Well, Weldon has excelled again.
But first a quick rundown on what the AEF Resources Map is about. AEF stands for American Expeditionary Forces and this series of maps and locations are overlaid on the a GIS (Geographic Information System) owned by Arcgis.com. Initially when I found this site, from the Meuse-Argonne FB page, it contained the:
- Initial Burial Plats for WWI American soldiers
- Lists of Cemeteries
- Griffin Group Photos
- Tench lines
- Areas of operations for US units
- Front Lines over time
I was lucky because my Louis was buried at a site that was recorded in the Initial Burial Plats survey completed by the Grave Registration Service (GRS) in 1919.

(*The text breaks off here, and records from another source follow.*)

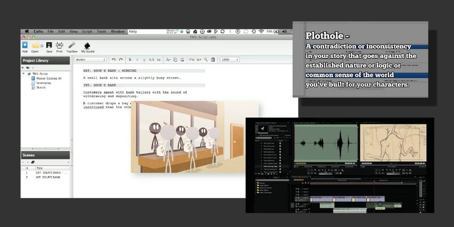Open the Action element type dropdown
This screenshot has width=454, height=227.
click(90, 59)
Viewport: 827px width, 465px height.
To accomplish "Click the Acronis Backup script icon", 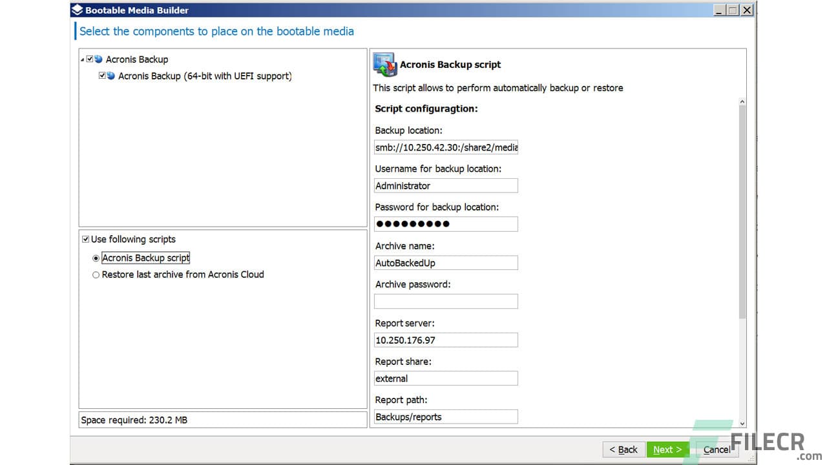I will [384, 64].
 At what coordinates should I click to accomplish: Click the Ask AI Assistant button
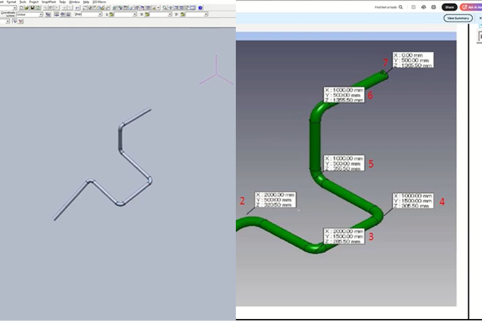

However, many U.S. soldiers were buried in isolated graves, 1 to 10 graves, which were not mapped. The location of these burials were recorded on the individuals burial card, so given the right map with the right grid, you could find the burial location.
Now Weldon to the rescue to make life easier. He has plotted most of these individual grave sites, labeled them and given them the tag of Isolated Burial on his map.
Even more, he has created a searchable database, American WWI Burial Cards, where you can look up the solider and find an extract from the burial card and a hyperlink to the burial card.
Unfortunately there is no link to the AEF Resource Map (yet), but all is not lost. If you look at the top right corner of the map you'll see 4 search icons. Selecting the right one will take you the location of the grave site as in the example shown below. You can search by Name, Organization, Cemetery Number, or Plat Number depending on what data you have and it should take you to where your solider was initially buried.
Finally, BIG THANKS to Weldon and all the volunteers for making this happen.